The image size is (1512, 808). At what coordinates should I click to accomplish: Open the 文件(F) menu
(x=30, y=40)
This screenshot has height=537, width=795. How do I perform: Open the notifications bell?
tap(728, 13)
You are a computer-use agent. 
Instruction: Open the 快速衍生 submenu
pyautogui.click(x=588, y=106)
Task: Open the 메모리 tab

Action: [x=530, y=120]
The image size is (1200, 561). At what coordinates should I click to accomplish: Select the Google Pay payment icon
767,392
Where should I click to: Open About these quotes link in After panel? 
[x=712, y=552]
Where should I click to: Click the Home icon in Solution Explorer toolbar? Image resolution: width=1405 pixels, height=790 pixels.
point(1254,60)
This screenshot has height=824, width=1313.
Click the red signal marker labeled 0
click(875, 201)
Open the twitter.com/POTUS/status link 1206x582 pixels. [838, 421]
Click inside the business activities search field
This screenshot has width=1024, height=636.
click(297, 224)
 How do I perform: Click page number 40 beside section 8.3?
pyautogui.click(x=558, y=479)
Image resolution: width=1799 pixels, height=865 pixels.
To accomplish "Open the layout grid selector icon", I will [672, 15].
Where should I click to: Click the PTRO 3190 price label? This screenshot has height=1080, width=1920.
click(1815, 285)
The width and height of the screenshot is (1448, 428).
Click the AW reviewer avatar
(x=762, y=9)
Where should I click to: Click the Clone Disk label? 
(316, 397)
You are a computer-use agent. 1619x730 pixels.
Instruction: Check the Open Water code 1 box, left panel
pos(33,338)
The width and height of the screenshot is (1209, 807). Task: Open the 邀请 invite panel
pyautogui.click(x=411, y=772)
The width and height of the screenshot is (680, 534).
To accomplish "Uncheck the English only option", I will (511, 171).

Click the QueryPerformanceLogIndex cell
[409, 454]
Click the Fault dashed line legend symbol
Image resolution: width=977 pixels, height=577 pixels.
+++++
State the number of lines in the listing above that include "computer", and add nothing else.

▶ **Response box**:
2